**SOURCE EXTRACT**
_____

Support Virtual-GenAI monitoring by peachisai · Pull Request #13745 · apache/skywalking

peachisai · 2026-03-16T13:53:17Z

If this pull request closes/resolves/fixes an existing issue, replace the issue number. Closes #.
Update the CHANGES log.

wu-sheng · 2026-03-16T13:55:54Z

Could you show the screenshow at least 3-4 mins data? One dot in only one minute is not very clear.

wu-sheng

Review: Support Virtual-GenAI monitoring

Critical Issues

1. Config file exclude mismatch in server-starter/pom.xml
Exclude says gen-ai-settings.yml but actual file is gen-ai-config.yml.

2. requiredModules() returns empty array
GenAIAnalyzerModuleProvider uses CoreModule in start() but doesn't declare it in requiredModules(). Should return new String[] { CoreModule.NAME }.

3. Module naming convention violation
Existing analyzer modules use lowercase-hyphenated: agent-analyzer, log-analyzer, meter-analyzer. New module genAI-analyzer should be gen-ai-analyzer.

4. Package should be org.apache.skywalking.oap.server.analyzer.genai
Currently uses org.apache.skywalking.oap.meter.analyzer.* which collides with the existing meter-analyzer module's package. Since this is a trace span analyzer (shared across SkyWalking/OTEL/Zipkin receivers), the package should be org.apache.skywalking.oap.server.analyzer.genai.*.

Design Issues

5. Duplicate OAL metric
gen_ai_provider_resp_time and gen_ai_provider_latency_avg both compute from(GenAIProviderAccess.latency).longAvg(). Remove one.

6. totalCost semantics are confusing
Stored value is tokens * costPerM, dashboard divides by 1,000,000. Better to store actual cost by dividing at computation time.

7. Missing NamingControl in VirtualGenAIProcessor
Other virtual processors all use NamingControl to normalize service names. GenAI processor skips this.

8. Tag key inconsistency: gen_ai.stream.ttfr vs timeToFirstToken
Tag says "ttfr", field says "timeToFirstToken", doc doesn't mention this tag at all.

Code Quality Issues

9. GenAIConfigLoader constructor ignores Yaml parameter
Accepts Yaml but creates a new one in loadConfig().

_____

**DATA SECTION**

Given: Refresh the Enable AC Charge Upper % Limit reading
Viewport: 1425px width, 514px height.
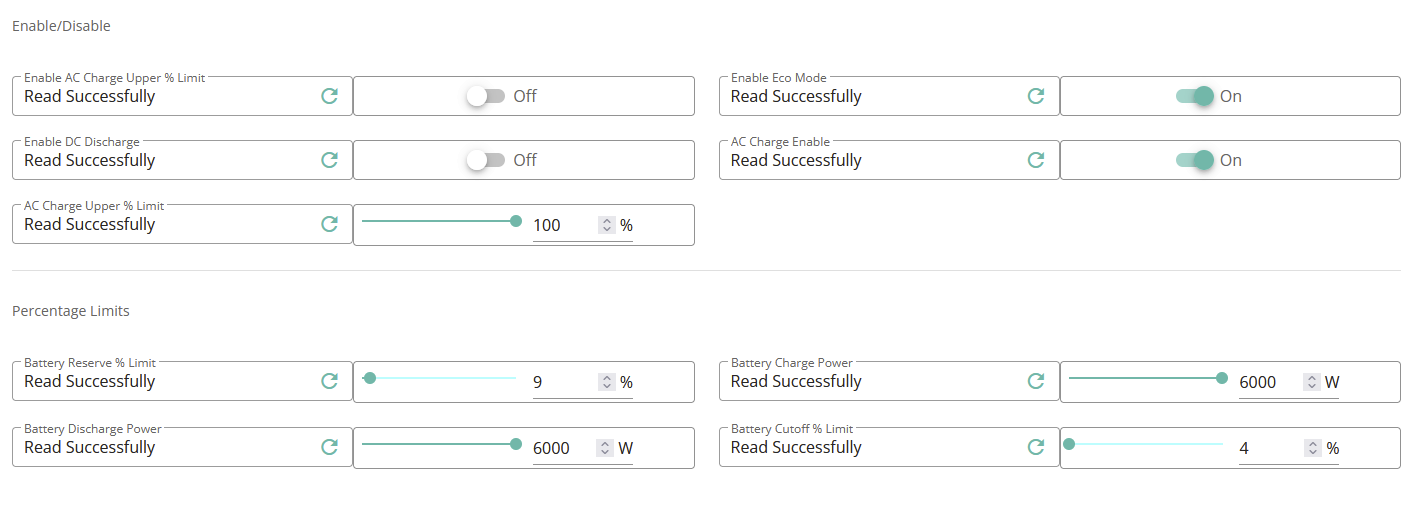Looking at the screenshot, I should (x=329, y=96).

_____

**EXERCISE DESCRIPTION**
From the pull request thread, list every issue title that the review files under "Critical Issues."

**SOLVED EXERCISE**
1. Config file exclude mismatch in server-starter/pom.xml
2. requiredModules() returns empty array
3. Module naming convention violation
4. Package should be org.apache.skywalking.oap.server.analyzer.genai